Start of ENTRIES PROVIDED
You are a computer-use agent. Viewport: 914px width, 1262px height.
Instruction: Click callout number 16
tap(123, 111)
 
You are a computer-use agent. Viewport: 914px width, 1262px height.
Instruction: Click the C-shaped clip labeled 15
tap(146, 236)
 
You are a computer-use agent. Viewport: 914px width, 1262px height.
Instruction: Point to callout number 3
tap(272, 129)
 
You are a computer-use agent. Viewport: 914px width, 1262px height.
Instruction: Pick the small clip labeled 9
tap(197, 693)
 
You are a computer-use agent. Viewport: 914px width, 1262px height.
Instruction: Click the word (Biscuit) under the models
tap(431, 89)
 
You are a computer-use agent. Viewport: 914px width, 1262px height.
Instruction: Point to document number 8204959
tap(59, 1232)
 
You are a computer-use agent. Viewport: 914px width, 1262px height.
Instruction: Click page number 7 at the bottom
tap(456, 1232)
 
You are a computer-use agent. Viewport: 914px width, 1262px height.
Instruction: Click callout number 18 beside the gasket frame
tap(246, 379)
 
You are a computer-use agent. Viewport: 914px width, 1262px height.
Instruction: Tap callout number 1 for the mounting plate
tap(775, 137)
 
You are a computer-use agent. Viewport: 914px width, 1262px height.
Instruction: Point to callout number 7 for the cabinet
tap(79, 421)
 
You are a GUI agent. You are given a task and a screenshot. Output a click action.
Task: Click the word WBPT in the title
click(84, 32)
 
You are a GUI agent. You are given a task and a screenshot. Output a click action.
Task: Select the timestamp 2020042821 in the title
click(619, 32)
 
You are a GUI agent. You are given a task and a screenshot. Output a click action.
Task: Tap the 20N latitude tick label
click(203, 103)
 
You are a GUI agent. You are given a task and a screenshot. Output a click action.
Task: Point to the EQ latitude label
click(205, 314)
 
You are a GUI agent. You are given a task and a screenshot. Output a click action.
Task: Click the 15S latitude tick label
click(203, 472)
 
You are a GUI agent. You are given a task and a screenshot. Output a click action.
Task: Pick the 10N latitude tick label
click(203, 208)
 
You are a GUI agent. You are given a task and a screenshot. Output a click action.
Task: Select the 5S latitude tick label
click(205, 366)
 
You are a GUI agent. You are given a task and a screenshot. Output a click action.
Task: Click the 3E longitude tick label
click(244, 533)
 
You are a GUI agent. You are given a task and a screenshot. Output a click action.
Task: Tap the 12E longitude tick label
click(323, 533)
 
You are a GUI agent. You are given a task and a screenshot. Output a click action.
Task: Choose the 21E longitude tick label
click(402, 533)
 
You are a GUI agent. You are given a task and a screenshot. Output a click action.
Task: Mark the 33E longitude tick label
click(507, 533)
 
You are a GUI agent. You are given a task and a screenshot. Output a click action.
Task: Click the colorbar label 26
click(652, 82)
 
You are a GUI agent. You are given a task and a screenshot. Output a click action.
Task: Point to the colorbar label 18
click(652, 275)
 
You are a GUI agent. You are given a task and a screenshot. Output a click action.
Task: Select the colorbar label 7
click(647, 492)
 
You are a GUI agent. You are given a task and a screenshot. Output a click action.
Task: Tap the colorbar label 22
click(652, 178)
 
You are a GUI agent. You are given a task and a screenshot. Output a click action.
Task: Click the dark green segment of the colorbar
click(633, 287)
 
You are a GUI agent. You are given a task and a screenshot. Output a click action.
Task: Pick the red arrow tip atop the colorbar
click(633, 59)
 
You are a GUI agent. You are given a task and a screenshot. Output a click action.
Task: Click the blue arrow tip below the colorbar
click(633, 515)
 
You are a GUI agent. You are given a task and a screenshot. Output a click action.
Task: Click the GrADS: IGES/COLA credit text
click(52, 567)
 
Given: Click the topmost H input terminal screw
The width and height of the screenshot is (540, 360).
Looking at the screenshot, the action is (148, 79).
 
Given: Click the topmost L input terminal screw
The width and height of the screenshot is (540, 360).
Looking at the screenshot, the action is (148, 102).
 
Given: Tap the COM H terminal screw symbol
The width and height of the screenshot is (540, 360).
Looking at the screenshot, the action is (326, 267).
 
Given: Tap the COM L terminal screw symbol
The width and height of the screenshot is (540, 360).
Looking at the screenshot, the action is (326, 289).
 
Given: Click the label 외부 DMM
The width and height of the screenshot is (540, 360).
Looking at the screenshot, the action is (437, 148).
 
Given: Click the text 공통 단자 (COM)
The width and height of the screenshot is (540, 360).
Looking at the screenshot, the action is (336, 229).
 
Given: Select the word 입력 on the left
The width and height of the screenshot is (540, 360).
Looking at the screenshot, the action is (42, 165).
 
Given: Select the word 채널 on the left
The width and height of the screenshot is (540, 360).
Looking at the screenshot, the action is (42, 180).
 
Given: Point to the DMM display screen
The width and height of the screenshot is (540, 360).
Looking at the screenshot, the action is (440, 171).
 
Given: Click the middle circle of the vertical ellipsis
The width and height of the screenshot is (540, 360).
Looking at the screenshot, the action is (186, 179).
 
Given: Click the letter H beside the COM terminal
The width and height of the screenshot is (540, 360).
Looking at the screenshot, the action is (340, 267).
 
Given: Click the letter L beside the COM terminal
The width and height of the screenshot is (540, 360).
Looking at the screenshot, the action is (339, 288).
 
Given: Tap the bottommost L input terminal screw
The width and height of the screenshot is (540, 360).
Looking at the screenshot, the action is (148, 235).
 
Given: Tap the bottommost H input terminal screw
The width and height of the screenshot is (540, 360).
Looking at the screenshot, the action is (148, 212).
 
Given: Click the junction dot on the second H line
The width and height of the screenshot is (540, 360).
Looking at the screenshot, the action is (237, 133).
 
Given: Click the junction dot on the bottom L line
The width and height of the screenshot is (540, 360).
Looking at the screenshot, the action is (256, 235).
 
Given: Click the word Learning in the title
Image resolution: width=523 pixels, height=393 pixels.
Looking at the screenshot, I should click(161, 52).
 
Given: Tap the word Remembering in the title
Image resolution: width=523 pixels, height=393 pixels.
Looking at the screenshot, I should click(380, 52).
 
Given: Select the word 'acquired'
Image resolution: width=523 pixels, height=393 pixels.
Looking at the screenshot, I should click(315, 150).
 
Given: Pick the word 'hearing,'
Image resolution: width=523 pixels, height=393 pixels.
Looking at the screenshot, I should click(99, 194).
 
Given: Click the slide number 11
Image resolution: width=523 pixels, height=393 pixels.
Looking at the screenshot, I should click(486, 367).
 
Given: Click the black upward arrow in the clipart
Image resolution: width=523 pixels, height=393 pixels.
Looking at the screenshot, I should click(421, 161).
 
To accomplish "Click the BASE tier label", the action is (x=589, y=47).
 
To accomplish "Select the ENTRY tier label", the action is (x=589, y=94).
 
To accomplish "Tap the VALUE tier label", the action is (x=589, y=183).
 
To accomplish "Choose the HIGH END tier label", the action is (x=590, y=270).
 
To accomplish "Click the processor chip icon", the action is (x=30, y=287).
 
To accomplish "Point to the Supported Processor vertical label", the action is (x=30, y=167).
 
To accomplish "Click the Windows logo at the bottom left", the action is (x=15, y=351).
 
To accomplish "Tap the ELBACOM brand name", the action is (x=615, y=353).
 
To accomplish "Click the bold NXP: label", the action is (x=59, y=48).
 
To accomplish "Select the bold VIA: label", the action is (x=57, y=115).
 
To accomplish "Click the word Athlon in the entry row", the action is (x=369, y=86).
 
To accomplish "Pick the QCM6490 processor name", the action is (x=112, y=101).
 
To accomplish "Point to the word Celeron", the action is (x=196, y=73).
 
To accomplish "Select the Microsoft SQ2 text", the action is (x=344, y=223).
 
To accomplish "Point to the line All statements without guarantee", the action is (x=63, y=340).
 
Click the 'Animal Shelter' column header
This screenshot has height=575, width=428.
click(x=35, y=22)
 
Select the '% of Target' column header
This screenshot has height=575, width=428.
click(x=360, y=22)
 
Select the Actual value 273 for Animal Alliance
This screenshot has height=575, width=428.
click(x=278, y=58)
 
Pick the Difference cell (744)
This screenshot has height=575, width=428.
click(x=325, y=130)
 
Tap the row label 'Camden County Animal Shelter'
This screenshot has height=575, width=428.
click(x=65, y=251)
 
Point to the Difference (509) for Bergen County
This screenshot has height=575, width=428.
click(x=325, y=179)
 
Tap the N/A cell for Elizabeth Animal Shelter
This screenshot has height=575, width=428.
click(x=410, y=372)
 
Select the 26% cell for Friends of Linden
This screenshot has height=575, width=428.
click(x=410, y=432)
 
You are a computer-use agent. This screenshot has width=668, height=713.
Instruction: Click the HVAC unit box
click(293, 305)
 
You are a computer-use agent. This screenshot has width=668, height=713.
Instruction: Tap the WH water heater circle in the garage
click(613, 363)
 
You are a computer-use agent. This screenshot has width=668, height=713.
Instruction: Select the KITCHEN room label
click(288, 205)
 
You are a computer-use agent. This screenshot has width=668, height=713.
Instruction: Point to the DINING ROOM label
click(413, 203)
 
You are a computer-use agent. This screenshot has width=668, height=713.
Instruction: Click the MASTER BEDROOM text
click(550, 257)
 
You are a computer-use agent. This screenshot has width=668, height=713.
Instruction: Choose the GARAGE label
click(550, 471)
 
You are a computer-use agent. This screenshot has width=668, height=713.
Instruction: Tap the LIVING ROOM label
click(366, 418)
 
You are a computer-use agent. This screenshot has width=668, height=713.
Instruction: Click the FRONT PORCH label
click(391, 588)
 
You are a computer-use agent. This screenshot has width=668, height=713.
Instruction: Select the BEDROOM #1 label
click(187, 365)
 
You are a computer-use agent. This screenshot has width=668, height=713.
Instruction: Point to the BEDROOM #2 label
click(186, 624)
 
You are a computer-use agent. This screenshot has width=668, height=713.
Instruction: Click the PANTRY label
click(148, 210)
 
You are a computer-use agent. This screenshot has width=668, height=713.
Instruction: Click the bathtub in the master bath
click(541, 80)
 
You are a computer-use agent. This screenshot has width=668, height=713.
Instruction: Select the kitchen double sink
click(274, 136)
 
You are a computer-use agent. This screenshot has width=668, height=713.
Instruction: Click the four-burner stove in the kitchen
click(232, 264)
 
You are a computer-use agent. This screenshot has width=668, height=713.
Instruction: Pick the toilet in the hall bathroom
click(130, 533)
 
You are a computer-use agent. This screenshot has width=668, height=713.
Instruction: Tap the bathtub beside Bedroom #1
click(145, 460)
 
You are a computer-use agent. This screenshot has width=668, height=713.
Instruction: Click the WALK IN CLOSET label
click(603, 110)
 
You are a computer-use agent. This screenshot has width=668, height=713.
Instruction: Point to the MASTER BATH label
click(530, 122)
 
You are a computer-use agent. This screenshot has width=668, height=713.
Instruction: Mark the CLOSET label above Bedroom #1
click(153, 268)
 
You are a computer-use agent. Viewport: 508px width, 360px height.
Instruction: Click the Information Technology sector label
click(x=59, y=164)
End of ENTRIES PROVIDED
#### WHAT TO DO
Gather every line of the data that contains the string "bottommost", keeping the lines in their original order. Case counts.

#### RESULT OF THIS EXERCISE
Given: Tap the bottommost L input terminal screw
Given: Tap the bottommost H input terminal screw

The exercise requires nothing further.